Can someone show me how do i multiply the following fractions:
(n^2-n-20)/(2n^2) times (n^2+5n)/(n^2-25)
When you multiply fractions, you just multiply straight across. So if you have:
1/3 * 1/4
1*1
----
3*4
That's 1/12
With that in mind, let's look at your question:
(n^2-n-20)(n^2+5n)
-------------------
(2n^2)(n^2-25)
Let's start off, to make it possibly a little easier, by factoring out what we can:
(n^2-n-20) can be written:
(n-5)(n+4)
So now we have
(n-5)(n+4)(n^2+5n)
------------------
(2n^2)(n^2-25)
The n^2+5n can be:
n(n+5)
Phew. So...all together on top, we have
(n-5)(n+4)(n)(n+5)
Now, the bottom.
2n^2 can be left alone.
n^2-25 can be:
(n-5)(n+5)
So now we have, on the bottom:
(2n^2)(n-5)(n+5)
All together, we have:
(n-5)(n+4)(n)(n+5)
-------------------
(2n^2)(n-5)(n+5)
The (n+5)s and the (n-5)s cancel each other out. So we're left with:
(n+4)(n)
--------
2n^2
That's:
n^2 + 4n
--------
2n^2
Can factor n out :
n(n+4)
-----
n(2n)
You're left with:
(n+4) / (2n)
I put a lot in here. So feel free to ask specific questions. Maybe someone else on the board can explain without as much detail.
Wow let me just say EXTRA THANK YOU. the way how you detailed it, it is very good yes its a lot but well understandable i can see what you mean what to do. Gee this is a better explanation than my own instructor or even the book......thank you....
I'm glad I could help. To be honest, I don't figure out a lot of these math problems before I post them. I just start typing and explain what I'm doing as I go along. I have, in the past, had to erase entire posts and start over when I realized I made a mistake in the 2nd step. LOL
Glad this answer helped.
Matt
Hello! It seems like you are looking for an explanation on how to multiply fractions. Multiplying fractions involves multiplying the numerators (top numbers) together and multiplying the denominators (bottom numbers) together.
Let's look at the example you provided:
(n^2-n-20)/(2n^2) times (n^2+5n)/(n^2-25)

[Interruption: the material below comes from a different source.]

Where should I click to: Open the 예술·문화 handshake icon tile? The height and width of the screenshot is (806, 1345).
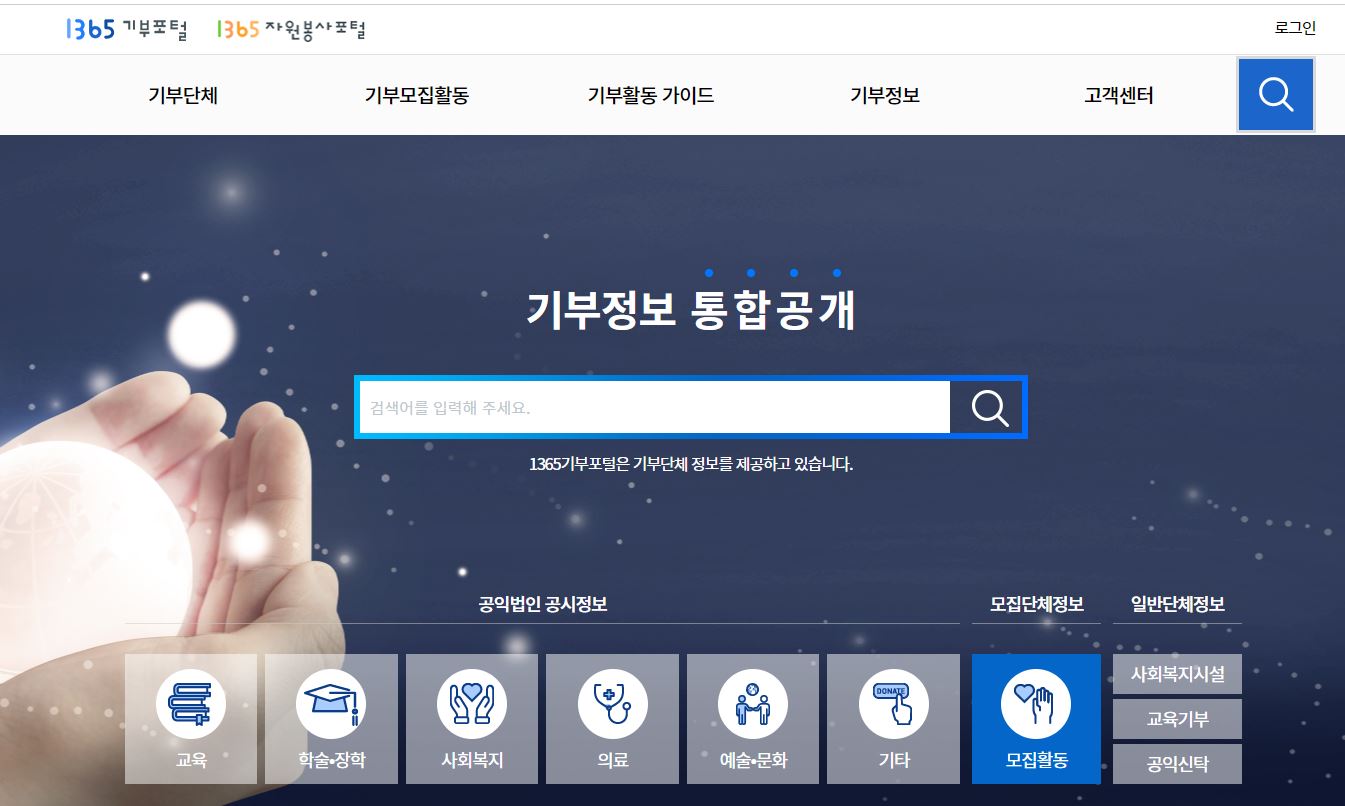click(x=753, y=719)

To start, we can factorize the expressions to simplify them:
(n^2-n-20) can be factored as (n-5)(n+4)
Thus, we have:
((n-5)(n+4)(n^2+5n)) / ((2n^2)(n^2-25))
Next, we can simplify further by factoring (n^2+5n):
(n^2+5n) can be factored as n(n+5)
Now, our expression becomes:
((n-5)(n+4)(n)(n+5)) / ((2n^2)(n-5)(n+5))
Next, we notice that (n+5) and (n-5) appear in both the numerator and denominator. These terms cancel each other out, leaving us with:
(n+4)(n) / (2n^2)
We can further simplify by factoring "n" out from the numerator and denominator:
n(n+4) / n(2n)
Now, the "n" terms cancel out, and we are left with:
(n+4) / (2n)
So, the multiplication of the given fractions simplifies to (n+4) / (2n).
I hope this explanation helps! Let me know if you have any further questions.